The plaintiff's offer to prove that the defendant had knowledge of specific instances of persons being injured and killed by automobiles while standing in the highway waiting for southbound cars was admissible to show the danger to prospective passengers and that defendant knew of this and that in consequence the passengers waited for these cars at the white pole on the platform east of the northbound track. All of this evidence was excluded. It was admissible to show knowledge of the conditions of danger, which would require a higher degree of care on the part of the motorman in the operation of his car at this point, in keeping a lookout for passengers boarding the car, in the slackening of the speed of the car, and in keeping it under more immediate control, even to the point *239
of stopping the car before reaching the passenger about to board it. "Evidence that other accidents of which the city had notice, had been caused by the displacement of the same silent policeman or guidepost, is admissible as tending to show knowledge of conditions affecting the degree of diligence which may reasonably be required of the city in removing the obstruction after notice." Aaronson v.
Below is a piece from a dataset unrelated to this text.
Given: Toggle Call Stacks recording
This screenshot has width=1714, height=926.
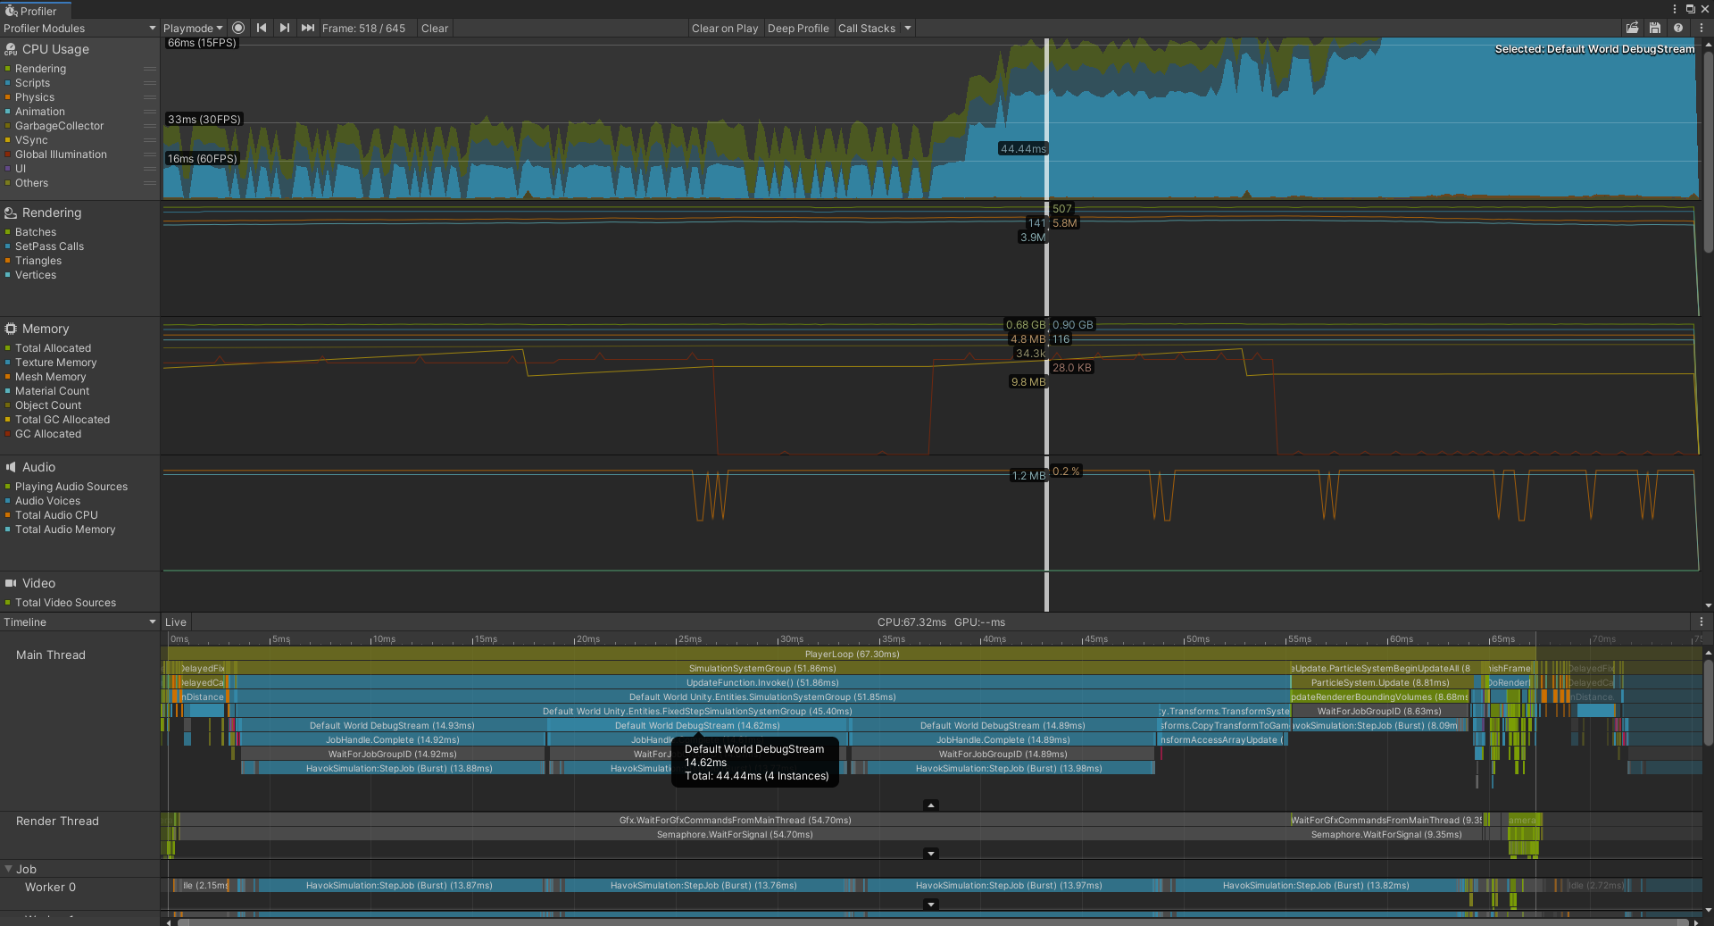Looking at the screenshot, I should 866,28.
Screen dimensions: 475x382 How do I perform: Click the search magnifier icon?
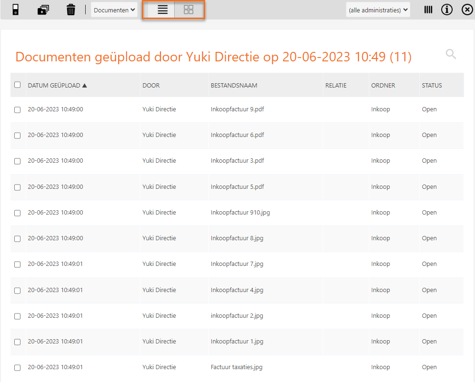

New Haven,
Similarly, the evidence of the custom of passengers on southbound cars to stand on the platform on the east side of the track should have been admitted. It is true the court has found that plaintiff offered evidence to prove this fact and that defendant knew of this custom, but it cannot be found from the record that this was an indisputable fact in the case, nor that the evidence upon this point was so conclusive as to have made this offer unnecessarily cumulative. Unless one of these conclusions could be reached, or the charge corrected, the ruling could not be held harmless.
There is error and a new trial is ordered.
In this opinion the other judges concurred.